License: GNU General Public License v3.0

PHP 99.38% Shell 0.62%

describr's Introduction

Describr

Describr is an object-oriented library for describing files. It uses a plugins to determine as much information as it can about a file.

Describr can be run from the command line via a supplied script, or it can be integrated into any PHP project to gather information about a variety of file types. You can write your own plugins, and a few of the file types Describr supports "out of the box" with the bundled plugins include:

  • GIF
  • JPEG
  • PNG
  • WMV
  • MP4
  • MP3
  • AVI
  • ... and many more!

If there's a file you want to interrogate and its type isn't supported, you can add a plugin to {describr root}/lib/BoxUK/Describr/Plugins and it will automatically be picked up and ready for use!

Requirements:

  • PHP 5.3+
  • Fileinfo extension

Plugins may have their own requirements.

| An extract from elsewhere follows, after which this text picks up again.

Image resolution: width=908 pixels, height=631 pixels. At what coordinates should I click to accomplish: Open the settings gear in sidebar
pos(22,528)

Some of the requirements for bundled plugins are:

Installation

It's easy to get Describring! If you just want to use it without writing plugins, you can install through our PEAR channel, pear.boxuk.net (check our Box UK Labs page for details on that), but we're assuming that because you're here on our Github you want to get stuck in and grab the source. Great! Here's how you do it:

  1. Install Zend Framework version 1.(latest). Probably best installed via PEAR so it's automatically on your PHP path, else you'll need to add it to the path manually.
  2. Download or checkout PHP-reader 1.8.1 or better and add it to your PHP include path.
  3. Grab the source from Github by cloning the repo (or downloading the zip).

What if I can't add things to my php include path?

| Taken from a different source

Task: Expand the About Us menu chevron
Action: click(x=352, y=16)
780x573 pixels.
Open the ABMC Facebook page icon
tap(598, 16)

If, in stages (1) and (2), you weren't able to add Zend and PHP-Reader to your PHP include path, you can do the following:

In the root of Describr, copy {describr root}/lib/bootstrap.custom.php-sample to {describr root}/lib/bootstrap.custom.php. You'll now need to edit {describr root}/lib/bootstrap.custom.php and provide a path to PHP-Reader. You might also need to set a path to Zend Framework in there too.

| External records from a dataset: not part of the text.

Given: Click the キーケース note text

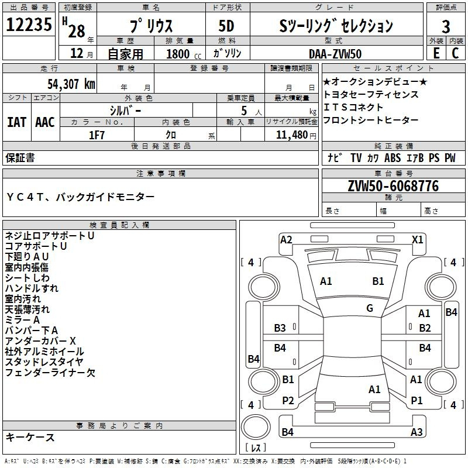Looking at the screenshot, I should point(30,437).
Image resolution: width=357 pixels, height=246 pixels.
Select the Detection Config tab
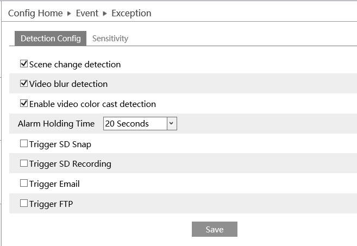coord(51,39)
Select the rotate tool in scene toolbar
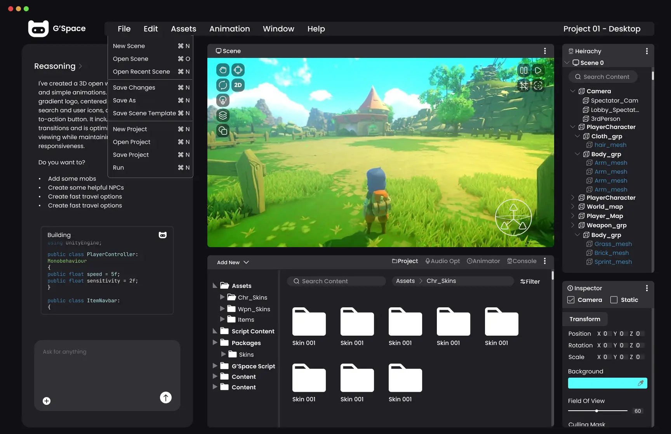Screen dimensions: 671x434 click(x=223, y=85)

If you don't include the Zend Framework and PHP-Reader, Describr will still work but you will not be able to use it to get much information about audio/video files.

Using Describr

It's time to test that Describr is installed and ready to rock! We've provided a simple command line executable script to help you do this, so if you're on Linux/OSX/Unix, chmod {describr root}/bin/describr to be executable. On Windows, you should just be able to run {describr root}/bin/describr.bat:

gavd@gavd-desktop:/opt/BoxUK/describr$ bin/describr
describr - tell me about your file...
(c) 2011 Box UK
Usage: describr [path to file]
       describr [path to file 1] [path to file 2] ... [path to file N]

If you don't see the above, head back to the Installation section and see if there's anything you've missed. Failing that, there's a Troubleshooting section below

and then you should be able to do something like:

gavd@gavd-desktop:/opt/BoxUK/describr$ bin/describr tmp.txt
Analysing tmp.txt...
array(2) {
  ["BoxUK\General"]=>
  array(6) {
    ["errors"]=>
    array(0) {
    }
    ["extension"]=>
    string(3) "txt"
    ["type"]=>
    string(8) "document"
    ["mimeType"]=>
    string(10) "text/plain"
    ["fileSizeInBytes"]=>
    int(4)
    ["fileSize"]=>
    string(11) "Extra Small"
  }
  ["BoxUK\PlainText"]=>
  array(4) {
    ["errors"]=>
    array(0) {
    }
    ["lines"]=>
    int(1)
    ["characters"]=>
    int(4)
    ["words"]=>
    int(1)
  }
}

So, we're up and running! Unless we're not, in which case:

Troubleshooting

Please check that:

  1. Make sure you've chmodded {describr}/bin/describr to be executable if you're on Linux/Unix/OSX:
    gavd@gavd-desktop:/opt/BoxUK/describr$ chmod u+x bin/describr
  1. Zend Framework and PHP-Reader are both on the PHP include path OR you are using a custom bootstrap.php. In the latter case, check that {describr root}lib/bootstrap.custom.php exists and $describr_pathToPHPReaderLibrary is set correctly. It must point to the "library" or "src" directory (depending on the version of php-reader you're using) - the one that contains the directory "Zend"
  2. Zend Framework should be installed. Installing this by PEAR is probably the cleanest way to do this, but if you are not able to use PEAR (e.g. you're on restrictive shared hosting, you can add the following to {describr root}/lib/bootstrap.custom.php:
<?php
// ... add the line below to the end of the file
set_include_path('.:/home/you/yourProject/lib/ZendFramework-1.11.1/library');

Of course, you will have to adjust the paths to point to where Zend is installed. This is only as a last resort, it's better to use PEAR.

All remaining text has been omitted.